Set exercise → Echo back the data beginning with the line that contains "Expand the Vehicle Model dropdown" and continuing through the line that contains "click(341, 160)", reproducing each of those lines without any change.

Entries shown →

* * * * *

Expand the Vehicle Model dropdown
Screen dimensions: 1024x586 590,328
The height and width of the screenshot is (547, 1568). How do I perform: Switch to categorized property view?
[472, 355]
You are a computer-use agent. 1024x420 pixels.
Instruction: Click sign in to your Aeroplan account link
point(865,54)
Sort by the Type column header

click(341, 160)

* * * * *

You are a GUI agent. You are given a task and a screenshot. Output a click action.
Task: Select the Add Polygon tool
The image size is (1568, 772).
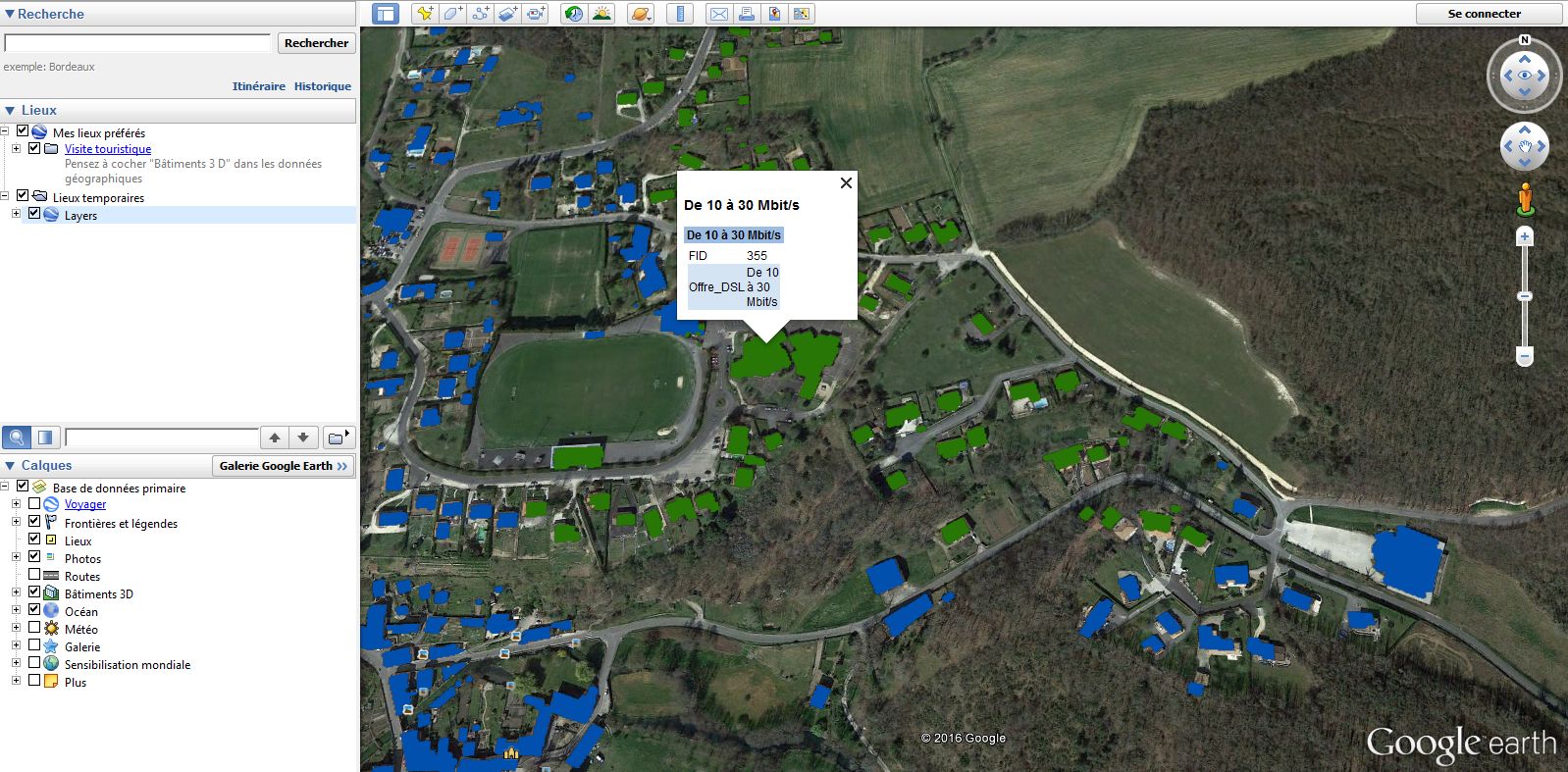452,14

* * * * *

Final result →
Expand the Vehicle Model dropdown
Screen dimensions: 1024x586 590,328
The height and width of the screenshot is (547, 1568). How do I perform: Switch to categorized property view?
[472, 355]
You are a computer-use agent. 1024x420 pixels.
Instruction: Click sign in to your Aeroplan account link
point(865,54)
Sort by the Type column header

click(341, 160)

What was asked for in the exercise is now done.